"""

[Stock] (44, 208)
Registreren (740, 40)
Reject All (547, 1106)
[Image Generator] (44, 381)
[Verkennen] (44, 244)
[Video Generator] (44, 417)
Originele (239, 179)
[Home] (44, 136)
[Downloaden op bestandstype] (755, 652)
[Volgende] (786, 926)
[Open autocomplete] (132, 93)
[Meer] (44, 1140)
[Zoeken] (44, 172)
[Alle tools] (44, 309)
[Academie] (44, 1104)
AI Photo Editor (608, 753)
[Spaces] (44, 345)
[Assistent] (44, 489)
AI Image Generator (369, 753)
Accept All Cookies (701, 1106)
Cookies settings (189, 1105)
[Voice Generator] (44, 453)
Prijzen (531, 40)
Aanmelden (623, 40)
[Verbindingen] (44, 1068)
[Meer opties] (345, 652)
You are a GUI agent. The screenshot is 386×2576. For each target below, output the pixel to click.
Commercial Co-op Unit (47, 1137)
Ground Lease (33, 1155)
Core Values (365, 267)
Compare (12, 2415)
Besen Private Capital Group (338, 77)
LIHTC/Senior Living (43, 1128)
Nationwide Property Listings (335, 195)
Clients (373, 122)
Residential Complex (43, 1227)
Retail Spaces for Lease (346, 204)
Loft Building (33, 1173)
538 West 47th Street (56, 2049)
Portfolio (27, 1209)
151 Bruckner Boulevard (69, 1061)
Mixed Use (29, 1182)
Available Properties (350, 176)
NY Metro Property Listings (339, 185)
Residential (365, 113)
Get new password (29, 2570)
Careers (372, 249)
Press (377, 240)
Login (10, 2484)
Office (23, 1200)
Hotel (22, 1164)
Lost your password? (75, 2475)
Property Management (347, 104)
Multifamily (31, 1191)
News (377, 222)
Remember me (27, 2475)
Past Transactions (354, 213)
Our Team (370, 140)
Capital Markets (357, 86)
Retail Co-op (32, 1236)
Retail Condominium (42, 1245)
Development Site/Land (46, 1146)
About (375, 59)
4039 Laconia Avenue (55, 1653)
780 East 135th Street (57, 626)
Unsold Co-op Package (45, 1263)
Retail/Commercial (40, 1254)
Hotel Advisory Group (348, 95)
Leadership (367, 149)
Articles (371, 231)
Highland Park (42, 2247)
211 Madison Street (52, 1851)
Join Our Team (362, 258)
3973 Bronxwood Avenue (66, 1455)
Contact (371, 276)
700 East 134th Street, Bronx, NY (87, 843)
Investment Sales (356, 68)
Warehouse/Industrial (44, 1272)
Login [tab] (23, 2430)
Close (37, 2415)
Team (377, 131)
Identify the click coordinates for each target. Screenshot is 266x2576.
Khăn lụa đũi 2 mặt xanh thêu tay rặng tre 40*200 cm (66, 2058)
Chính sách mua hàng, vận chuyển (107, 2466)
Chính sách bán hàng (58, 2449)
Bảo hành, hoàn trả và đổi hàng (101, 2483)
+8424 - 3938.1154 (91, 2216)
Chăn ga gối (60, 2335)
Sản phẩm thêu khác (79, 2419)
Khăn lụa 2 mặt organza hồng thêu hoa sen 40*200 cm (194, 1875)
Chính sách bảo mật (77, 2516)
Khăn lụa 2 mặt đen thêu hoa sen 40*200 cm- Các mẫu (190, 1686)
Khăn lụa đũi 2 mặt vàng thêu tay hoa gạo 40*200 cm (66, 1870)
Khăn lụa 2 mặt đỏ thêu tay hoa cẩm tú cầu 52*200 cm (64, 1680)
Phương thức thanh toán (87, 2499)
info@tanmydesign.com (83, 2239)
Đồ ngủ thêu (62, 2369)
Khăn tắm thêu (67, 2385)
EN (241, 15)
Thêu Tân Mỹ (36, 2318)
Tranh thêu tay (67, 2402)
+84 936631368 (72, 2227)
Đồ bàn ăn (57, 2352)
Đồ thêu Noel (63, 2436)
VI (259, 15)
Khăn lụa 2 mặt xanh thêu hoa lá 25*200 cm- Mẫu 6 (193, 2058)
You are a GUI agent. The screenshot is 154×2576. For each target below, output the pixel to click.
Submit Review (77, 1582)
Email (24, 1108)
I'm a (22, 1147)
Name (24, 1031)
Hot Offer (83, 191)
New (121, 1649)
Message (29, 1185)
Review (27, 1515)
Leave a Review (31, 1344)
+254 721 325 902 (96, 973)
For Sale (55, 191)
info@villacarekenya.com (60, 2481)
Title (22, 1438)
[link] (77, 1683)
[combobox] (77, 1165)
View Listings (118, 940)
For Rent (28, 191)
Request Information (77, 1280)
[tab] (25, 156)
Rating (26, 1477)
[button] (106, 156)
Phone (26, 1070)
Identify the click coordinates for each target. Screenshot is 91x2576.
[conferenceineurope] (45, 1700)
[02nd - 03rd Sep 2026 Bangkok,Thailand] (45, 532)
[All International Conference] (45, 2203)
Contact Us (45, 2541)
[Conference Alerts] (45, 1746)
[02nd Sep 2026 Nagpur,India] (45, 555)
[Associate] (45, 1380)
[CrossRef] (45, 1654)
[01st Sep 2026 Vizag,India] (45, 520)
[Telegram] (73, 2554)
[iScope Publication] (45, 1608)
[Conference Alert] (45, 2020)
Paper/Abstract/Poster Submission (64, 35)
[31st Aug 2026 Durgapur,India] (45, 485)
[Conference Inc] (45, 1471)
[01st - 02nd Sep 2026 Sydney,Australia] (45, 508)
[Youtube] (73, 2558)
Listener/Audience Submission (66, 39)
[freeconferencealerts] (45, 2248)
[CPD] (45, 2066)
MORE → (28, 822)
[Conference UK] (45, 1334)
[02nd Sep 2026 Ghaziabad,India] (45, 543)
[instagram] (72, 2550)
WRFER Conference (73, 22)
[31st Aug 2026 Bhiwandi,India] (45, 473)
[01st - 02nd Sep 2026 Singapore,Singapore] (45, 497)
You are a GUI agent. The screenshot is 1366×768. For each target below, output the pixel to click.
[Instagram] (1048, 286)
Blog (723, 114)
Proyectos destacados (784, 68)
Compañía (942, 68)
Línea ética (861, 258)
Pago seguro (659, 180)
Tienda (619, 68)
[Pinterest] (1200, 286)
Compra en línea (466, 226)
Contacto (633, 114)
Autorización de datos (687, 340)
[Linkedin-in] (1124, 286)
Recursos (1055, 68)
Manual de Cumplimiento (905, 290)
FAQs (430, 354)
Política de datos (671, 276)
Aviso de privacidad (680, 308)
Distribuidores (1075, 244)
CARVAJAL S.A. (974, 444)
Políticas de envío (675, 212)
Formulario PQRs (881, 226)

"""

Print, exactly as given, the lines from the one with "Distribuidores (1075, 244)" through the last line of the material above, and no others.

SOLVED EXERCISE
Distribuidores (1075, 244)
CARVAJAL S.A. (974, 444)
Políticas de envío (675, 212)
Formulario PQRs (881, 226)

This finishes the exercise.